----- Listed records
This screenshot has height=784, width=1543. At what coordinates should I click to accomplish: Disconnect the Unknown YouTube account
----------
----- Listed records
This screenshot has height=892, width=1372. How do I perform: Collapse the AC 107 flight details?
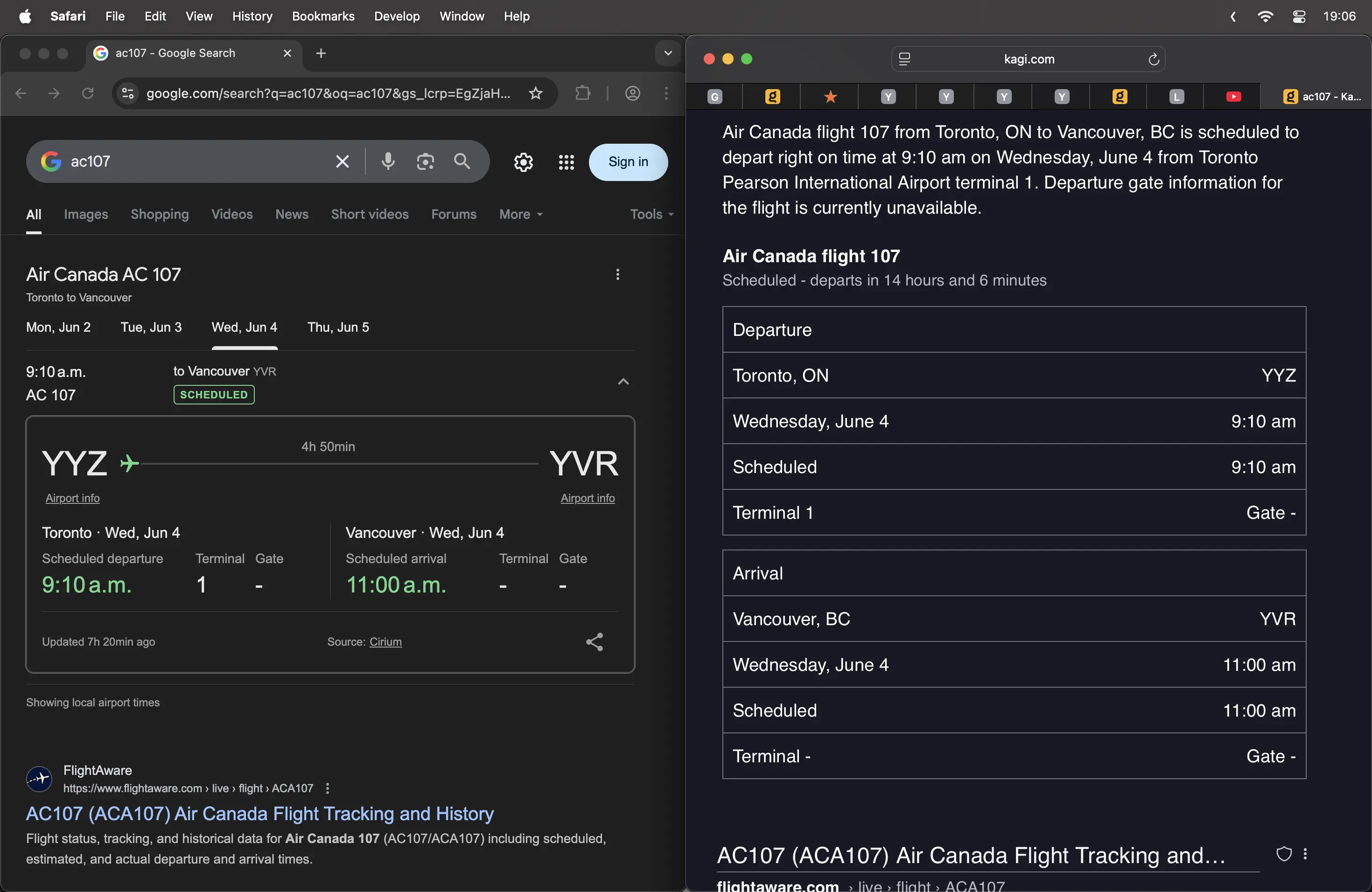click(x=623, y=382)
----------
----- Listed records
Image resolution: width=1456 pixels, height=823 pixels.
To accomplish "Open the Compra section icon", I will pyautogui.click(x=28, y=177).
----------
*Exercise details*
Looking at the entries above, state the number of lines that contain "accomplish" and add nothing more.

*Answer for this exercise*
2